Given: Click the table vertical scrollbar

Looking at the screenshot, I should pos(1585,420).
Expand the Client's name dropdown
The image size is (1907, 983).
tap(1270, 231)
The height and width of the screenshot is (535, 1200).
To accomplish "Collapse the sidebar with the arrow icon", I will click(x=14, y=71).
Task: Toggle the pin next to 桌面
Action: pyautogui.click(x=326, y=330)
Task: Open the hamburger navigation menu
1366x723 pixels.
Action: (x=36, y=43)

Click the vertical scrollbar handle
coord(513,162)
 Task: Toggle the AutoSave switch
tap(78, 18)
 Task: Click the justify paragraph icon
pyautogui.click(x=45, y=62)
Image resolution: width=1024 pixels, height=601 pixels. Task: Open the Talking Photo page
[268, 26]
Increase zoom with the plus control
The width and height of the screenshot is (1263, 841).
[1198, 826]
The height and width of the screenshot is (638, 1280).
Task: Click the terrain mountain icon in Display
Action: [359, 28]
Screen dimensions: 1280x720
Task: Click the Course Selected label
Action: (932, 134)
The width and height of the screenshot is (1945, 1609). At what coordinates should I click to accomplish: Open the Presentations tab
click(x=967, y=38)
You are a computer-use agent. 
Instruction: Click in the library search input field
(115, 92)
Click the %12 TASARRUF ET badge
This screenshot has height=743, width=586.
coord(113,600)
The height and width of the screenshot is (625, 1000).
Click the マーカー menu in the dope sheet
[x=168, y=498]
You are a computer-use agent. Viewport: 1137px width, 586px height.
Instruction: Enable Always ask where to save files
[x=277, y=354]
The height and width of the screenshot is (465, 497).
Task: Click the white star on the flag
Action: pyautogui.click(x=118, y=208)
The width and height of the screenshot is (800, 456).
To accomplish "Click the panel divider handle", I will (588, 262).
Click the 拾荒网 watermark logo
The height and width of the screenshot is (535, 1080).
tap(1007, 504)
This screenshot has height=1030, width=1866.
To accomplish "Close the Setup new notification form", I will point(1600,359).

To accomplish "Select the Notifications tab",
* * * * * * * * *
§ **Problem to solve**
Give back exactly the lines from the line holding "Click the 拾荒网 watermark logo" through the last line of the listing, including both.

§ **Output**
Click the 拾荒网 watermark logo
The height and width of the screenshot is (535, 1080).
tap(1007, 504)
This screenshot has height=1030, width=1866.
To accomplish "Close the Setup new notification form", I will point(1600,359).

To accomplish "Select the Notifications tab",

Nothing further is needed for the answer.